Introduction

Boston is a historical and one of the oldest cities in the United States. Along with it comes super old buildings in and around the greater boston area. As much as we love the old-new building architecture along Boston, it’s very important that we also make sure the living conditions and the standard of residential and commerical buildings are upto the mark. If we look at the apartment buldings along the famous commonwealth avenue, we can notice that majority of these buildings were build around the World War 1 period. That makes it important to constantly collect data to verify that all those bulding are in good to great living standards year after year.
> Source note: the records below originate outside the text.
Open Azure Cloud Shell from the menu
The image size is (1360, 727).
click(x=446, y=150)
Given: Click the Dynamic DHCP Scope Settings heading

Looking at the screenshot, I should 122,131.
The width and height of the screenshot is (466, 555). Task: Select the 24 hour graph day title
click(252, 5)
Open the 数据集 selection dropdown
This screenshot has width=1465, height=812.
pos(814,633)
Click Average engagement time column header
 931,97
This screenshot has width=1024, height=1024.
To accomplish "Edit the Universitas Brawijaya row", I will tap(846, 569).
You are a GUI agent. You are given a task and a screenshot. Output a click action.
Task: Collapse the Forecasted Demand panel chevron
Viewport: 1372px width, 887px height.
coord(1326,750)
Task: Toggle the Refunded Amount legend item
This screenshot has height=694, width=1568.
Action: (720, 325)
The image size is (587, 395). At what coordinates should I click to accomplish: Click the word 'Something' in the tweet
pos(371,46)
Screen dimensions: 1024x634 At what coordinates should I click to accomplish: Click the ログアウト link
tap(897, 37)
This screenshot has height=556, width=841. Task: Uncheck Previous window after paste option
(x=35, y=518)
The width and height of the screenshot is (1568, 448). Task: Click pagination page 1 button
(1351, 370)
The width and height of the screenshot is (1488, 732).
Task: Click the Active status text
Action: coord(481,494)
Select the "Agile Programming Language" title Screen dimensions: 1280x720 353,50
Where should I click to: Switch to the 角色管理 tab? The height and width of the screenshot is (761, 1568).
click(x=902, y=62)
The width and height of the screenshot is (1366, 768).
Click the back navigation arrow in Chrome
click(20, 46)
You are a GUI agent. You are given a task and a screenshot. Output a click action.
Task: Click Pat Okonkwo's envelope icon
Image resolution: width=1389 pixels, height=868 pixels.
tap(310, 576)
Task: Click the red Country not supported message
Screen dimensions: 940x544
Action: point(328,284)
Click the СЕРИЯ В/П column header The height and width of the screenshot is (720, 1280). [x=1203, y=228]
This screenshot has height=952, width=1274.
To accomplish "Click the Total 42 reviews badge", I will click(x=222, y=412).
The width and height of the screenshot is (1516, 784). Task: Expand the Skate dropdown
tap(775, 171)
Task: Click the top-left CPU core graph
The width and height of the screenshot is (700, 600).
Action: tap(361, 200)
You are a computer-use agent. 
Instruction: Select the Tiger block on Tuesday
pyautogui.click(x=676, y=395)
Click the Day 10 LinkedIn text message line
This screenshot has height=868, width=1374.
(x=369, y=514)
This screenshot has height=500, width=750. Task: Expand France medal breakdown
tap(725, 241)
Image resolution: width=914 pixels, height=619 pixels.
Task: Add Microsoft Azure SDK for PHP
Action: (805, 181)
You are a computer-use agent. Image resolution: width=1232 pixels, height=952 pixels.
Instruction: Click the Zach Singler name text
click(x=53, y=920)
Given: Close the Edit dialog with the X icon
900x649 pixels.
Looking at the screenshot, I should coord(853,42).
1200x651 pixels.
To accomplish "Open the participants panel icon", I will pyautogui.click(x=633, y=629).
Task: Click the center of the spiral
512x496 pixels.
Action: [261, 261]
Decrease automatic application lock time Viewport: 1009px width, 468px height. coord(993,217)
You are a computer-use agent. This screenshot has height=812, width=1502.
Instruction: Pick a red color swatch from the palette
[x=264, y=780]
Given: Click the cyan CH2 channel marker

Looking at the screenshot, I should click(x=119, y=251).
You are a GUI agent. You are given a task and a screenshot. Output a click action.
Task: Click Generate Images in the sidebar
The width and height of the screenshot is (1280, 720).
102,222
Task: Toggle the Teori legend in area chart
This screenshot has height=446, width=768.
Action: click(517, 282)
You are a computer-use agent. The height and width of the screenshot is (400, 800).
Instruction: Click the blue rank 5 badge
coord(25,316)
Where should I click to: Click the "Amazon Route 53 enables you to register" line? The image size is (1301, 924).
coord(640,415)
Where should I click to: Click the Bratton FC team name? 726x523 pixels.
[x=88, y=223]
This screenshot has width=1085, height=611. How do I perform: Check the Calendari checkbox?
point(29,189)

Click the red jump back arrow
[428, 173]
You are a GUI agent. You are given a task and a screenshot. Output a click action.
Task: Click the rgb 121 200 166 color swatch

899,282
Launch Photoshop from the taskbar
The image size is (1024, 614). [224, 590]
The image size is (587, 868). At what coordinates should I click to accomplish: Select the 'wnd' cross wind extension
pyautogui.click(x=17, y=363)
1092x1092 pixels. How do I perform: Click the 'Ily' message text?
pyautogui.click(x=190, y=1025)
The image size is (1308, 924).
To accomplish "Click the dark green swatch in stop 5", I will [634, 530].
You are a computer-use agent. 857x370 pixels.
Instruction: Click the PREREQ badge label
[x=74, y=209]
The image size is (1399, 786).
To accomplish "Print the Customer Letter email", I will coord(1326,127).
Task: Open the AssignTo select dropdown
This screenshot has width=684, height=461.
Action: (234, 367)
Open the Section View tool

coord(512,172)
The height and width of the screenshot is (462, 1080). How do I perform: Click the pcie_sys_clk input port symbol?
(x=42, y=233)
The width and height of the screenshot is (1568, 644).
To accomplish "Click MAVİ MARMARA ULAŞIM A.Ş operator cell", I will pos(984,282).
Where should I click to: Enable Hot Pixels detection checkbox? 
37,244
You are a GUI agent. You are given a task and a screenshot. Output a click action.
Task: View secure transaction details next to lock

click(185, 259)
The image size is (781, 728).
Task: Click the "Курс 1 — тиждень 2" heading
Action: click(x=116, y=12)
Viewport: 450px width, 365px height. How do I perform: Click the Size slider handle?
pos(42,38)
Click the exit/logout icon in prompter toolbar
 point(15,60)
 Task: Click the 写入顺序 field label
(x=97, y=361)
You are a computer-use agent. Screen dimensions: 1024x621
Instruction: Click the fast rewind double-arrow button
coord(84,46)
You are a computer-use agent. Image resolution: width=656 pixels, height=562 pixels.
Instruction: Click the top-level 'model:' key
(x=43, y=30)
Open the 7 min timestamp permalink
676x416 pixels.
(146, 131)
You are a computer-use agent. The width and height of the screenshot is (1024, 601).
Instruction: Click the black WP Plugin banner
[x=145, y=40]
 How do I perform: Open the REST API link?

The property assessment data-set from Boston.gov gives property, or parcel, ownership together with value information, which ensures fair assessment of Boston taxable and non-taxable property of all types and classifications. The data-set is public and published by the Department of Innovation and Technology. The data-set uses a class attribute called residential overall condition (R_OVRALL_CND) to determine the latest available condition of the property. It ranges from Poor to Excellent, splitted into 5 categories. Our task for this project is to model various classification algorithms, classify the data into the 5 categories and come to a meaningful conclusion as to which is most suitable model for this data-set.

Why this data set?

  1. It’s a publicly available data-set of Boston.

  2. The data-set is rich with attributes. The more the data we have, better we are able to understand and solve problems.

  3. This would enable us to determine the factors that contribute more to the overall condition of residential apartments in Boston.

  4. Ability to make practical use-cases relating to apartment renting, buying etc more streamlined and easier.

The initial data-set

library(foreign)

InitialData<-read.csv('ast2018full.csv', stringsAsFactors = FALSE)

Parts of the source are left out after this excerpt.